Directories all the way down

So let’s say you have a hypothetical monorepo project that has a structure that looks like this:

root/
     services/
              service-a/
              service-b/
              service-c/
     clients/
             cli/
             gui/

You have a CI thing that is going to build that directory structure. Thing is, you only want to build the portions that were changed (however unwise that might sound (believe me, it should sound unwise, I’ll cover that later)).

Git allows you to check that out fairly easily. Running git diff --name-only $(git merge-base origin/$(git rev-parse --abbrev-ref HEAD) origin/master) should give you a list of files changed files between your branch and the most recent common ancestor with master. This is what you want if you’re in CI, otherwise you run the risk of having more recently merged files output in your list.

Build files

That is all well and good, but how do you build specifically the subprojects? There’s many possible answers to that, what I picked for the sake of consistency was “more shell scripts”, because I wanted maximum flexibility. There’s a fair chance that “standardized makefiles” is a better choice. You can always leave it to the implementer to actually extract their stuff from the Makefile in a different shell script if they want to. ANYWAY.

I ended up with predetermined shell scripts named “build.sh” and “deploy.sh” in all the places where I wanted those things to happen

root/
     services/
              service-a/
                        build.sh
                        deploy.sh
              service-b/
                        build.sh
                        deploy.sh
              service-c/
                        build.sh
                        deploy.sh
     clients/
             cli/
                 build.sh
                 deploy.sh
             gui/
                 build.sh
                 deploy.sh

The “master builder script” is configured through an env var to look for a given file (by default build.sh), and it filters the files it found against the list of changes we generated earlier. It then just runs the build files it found.

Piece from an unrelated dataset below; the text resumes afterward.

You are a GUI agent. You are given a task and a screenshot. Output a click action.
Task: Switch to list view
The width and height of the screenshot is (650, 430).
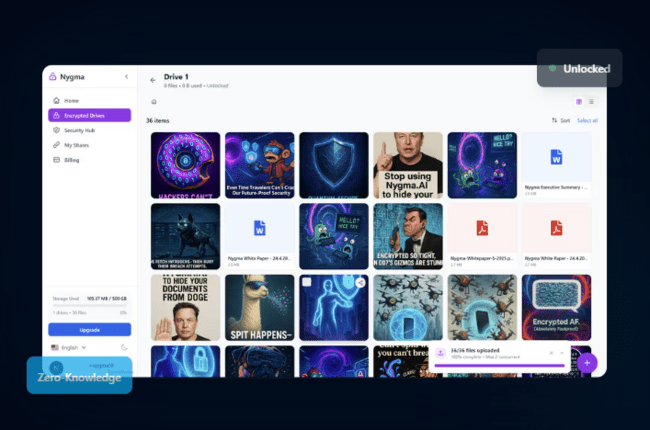point(591,102)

The good thing about this is I can arbitrarily build things destined for essentially anything. Cloud functions, projects in different languages, an Android/iOS project, anything I can think up can potentially be built by the master script.

When I need to deploy, I reconfigure the build file I’m looking for to be the deploy.sh one. Fairly easy. It’s actually extremely flexible, too, on the condition that your script lives in the root of the directory of the stuff you’re trying to build.

Caveat Emptor

  • Shell scripts, even under 100 LoC, will scare people.

The implementors of things that live in your monorepo might be afraid of dealing with shell scripts. Most people I know are afraid of complex shell scripts. People will pick the path of least resistance, and if they’re afraid, the path of least resistance will not include “understanding the shell script”, however small it might be.

  • It’s a bad idea to not build everything every time

One of the cool things about monorepos is that you have all the code in the same place. For services, this is cool, because the clients you maintain for your service probably also live along in your monorepo. This means you have the unbelievable luxury of building everything against the latest versions you just committed and detect early if you have breaking change. The cost to this, potentially, is more expensive builds, either in terms of computation power or time. At the end of the day, it’s all tradeoffs; if you could manage a generalized way of building only the stuff you changed on which you also depend, that would probably be the best, but you probably need some form of declarative way to say “if this guy builds, also build me.” I do not have that right now, and when doing things like that, I start to wish for a more powerful programming language than Bash.

  • You probably don’t really need a monorepo.

Think about it hard, there might be ways around this that do not require you to pull a Frankenstein. Simplicity is probably preferable. I prefer simplicity.